Successful installation of the first three AGATA triple clusters at Legnaro National Laboratories: our eyes to look into the nucleus
The first experimental campaign with the gamma-ray tracking array AGATA will start at Legnaro National Laboratories (LNL) this spring. The campaign is led by the GAMMA group in the framework of a large international collaboration involving the main European countries and it will use the intense stable beams provided the Tandem-ALPI-PIAVE accelerator complex. AGATA is the most advanced gamma-ray detector in the world. It is made of segmented hyper-pure germanium crystals, and it is conceived as a modular detector array which, once completed, will host 60 triple clusters.
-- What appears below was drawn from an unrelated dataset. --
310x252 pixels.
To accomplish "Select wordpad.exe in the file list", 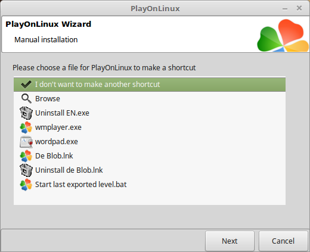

This instrument allows one, from the analysis of the electric signal shapes coming from the germanium crystals, to track the single gamma ray inside the crystal with a spatial resolution of few mm.
AGATA will enable the exploration of exotic nuclei produced in heavy-ion collision with unparalleled efficiency and sensitivity. In a first phase at LNL, AGATA will be coupled to the PRISMA large-acceptance magnetic mass spectrometer and to other ancillary detectors for charged particles, neutrons and high-energy gamma rays or for the measurement of lifetimes of excited nuclear states. The first three triple clusters of AGATA have been successfully installed together with the system to support their functioning and the electronics for signal treatment. By the beginning of the experimental campaign, up to 13 triple clusters will be installed, covering about one fourth of the solid angle. This number will then be extended in coming years until arriving at a coverage of half of the solid angle for the subsequent phases of the experimental campaign.